Count the lines in the items below that contain the string "icon". Reply with the number alone.
── DATASET ENTRIES ──
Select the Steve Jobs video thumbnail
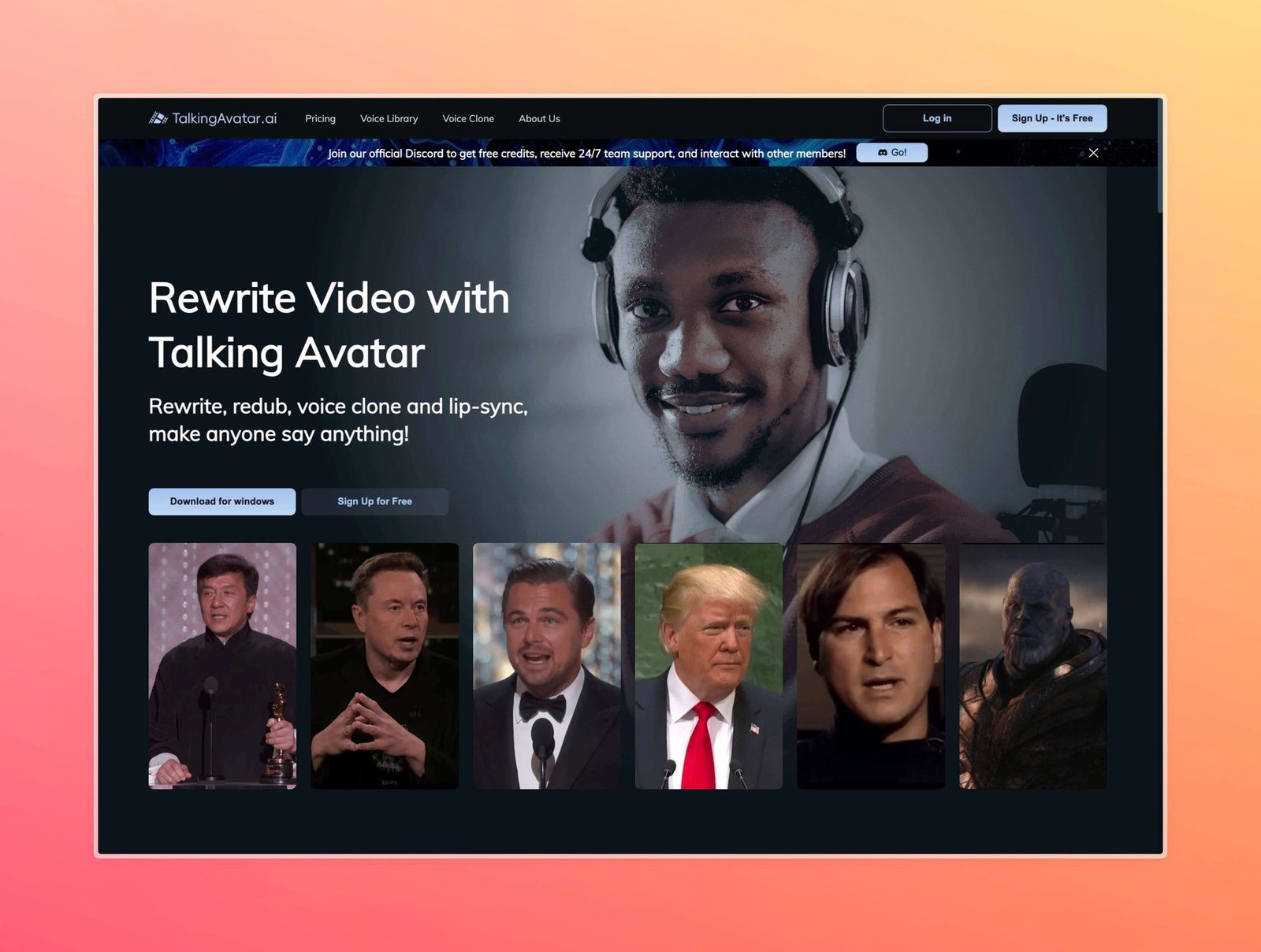The width and height of the screenshot is (1261, 952). (x=871, y=664)
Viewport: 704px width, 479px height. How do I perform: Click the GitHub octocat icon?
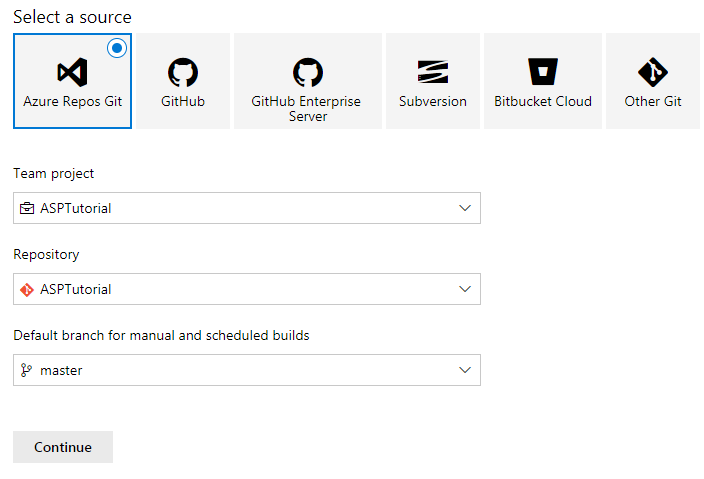click(x=183, y=72)
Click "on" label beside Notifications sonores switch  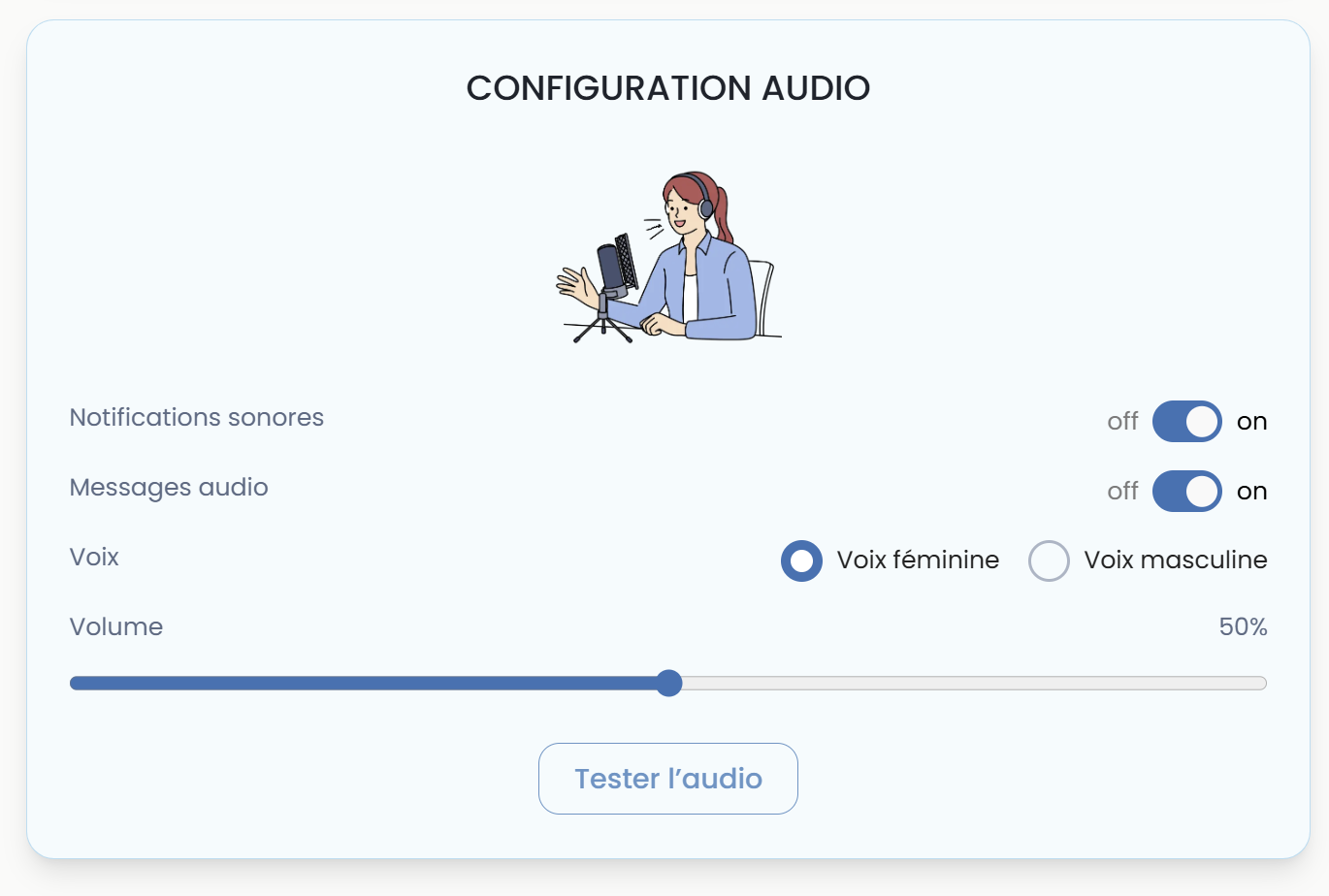(1251, 422)
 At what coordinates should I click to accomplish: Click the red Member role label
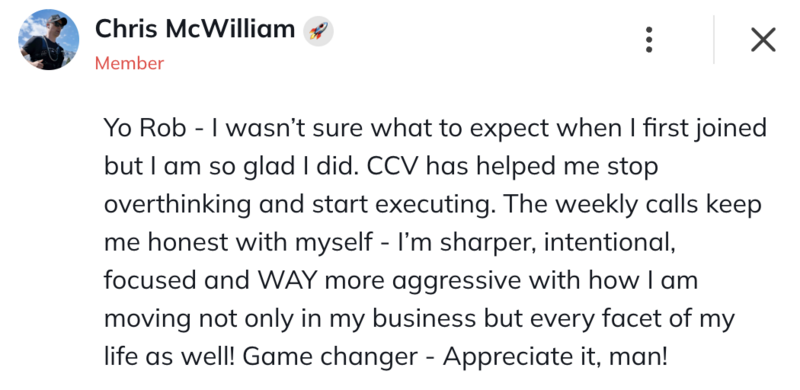pyautogui.click(x=130, y=63)
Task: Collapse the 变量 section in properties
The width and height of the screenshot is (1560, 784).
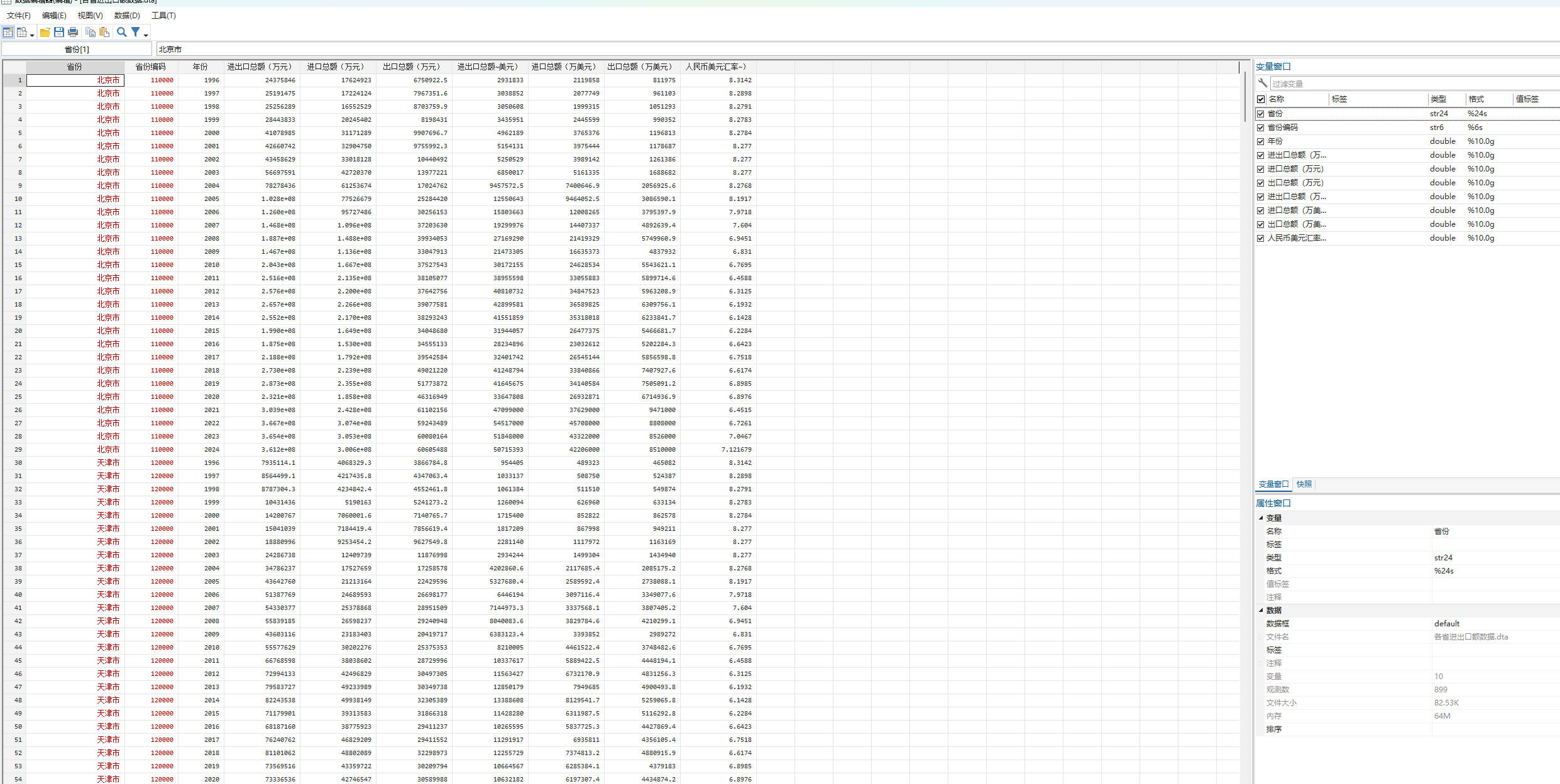Action: 1261,518
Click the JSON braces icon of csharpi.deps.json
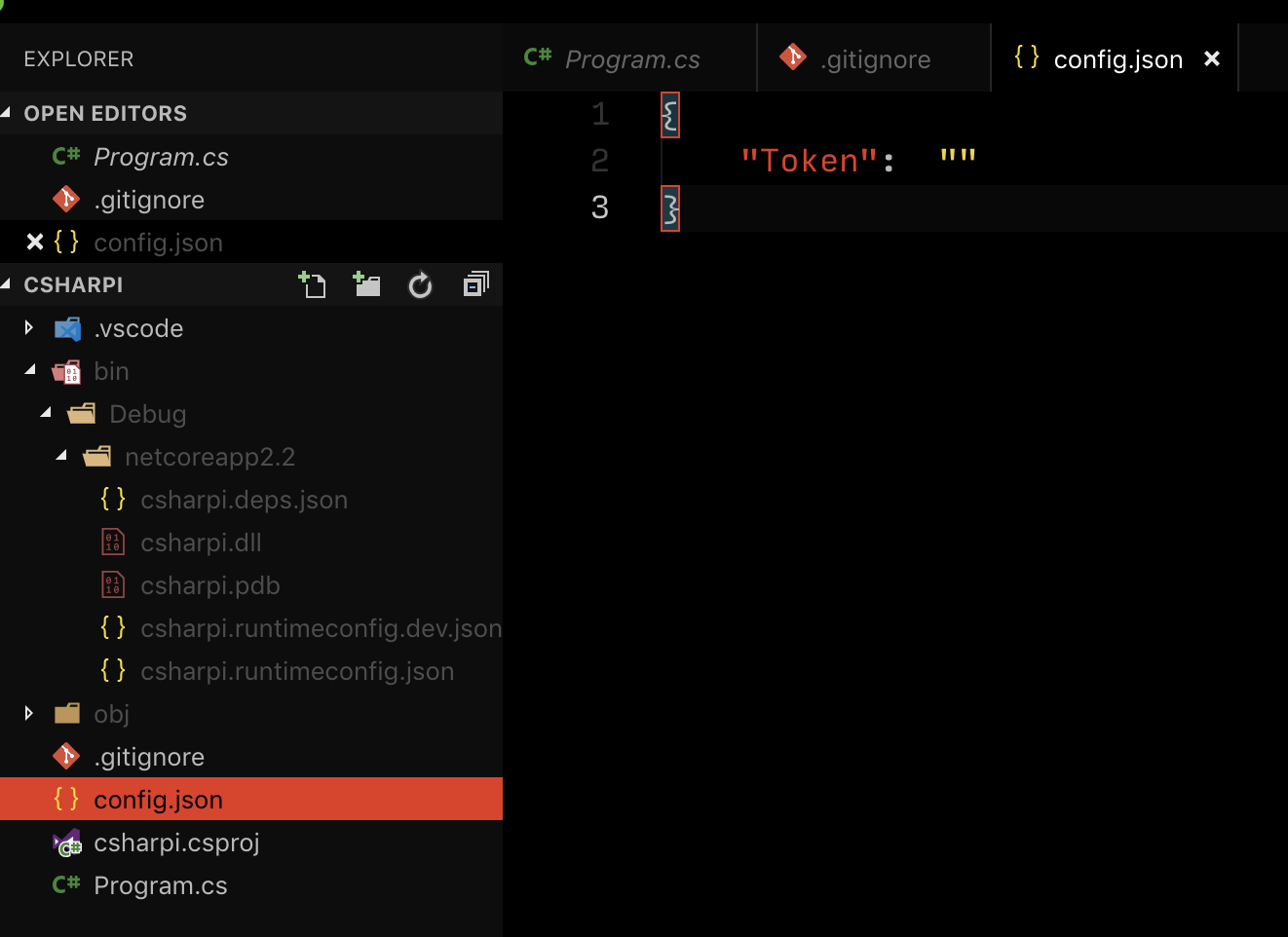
───
▸ RESULT OF THE TASK
2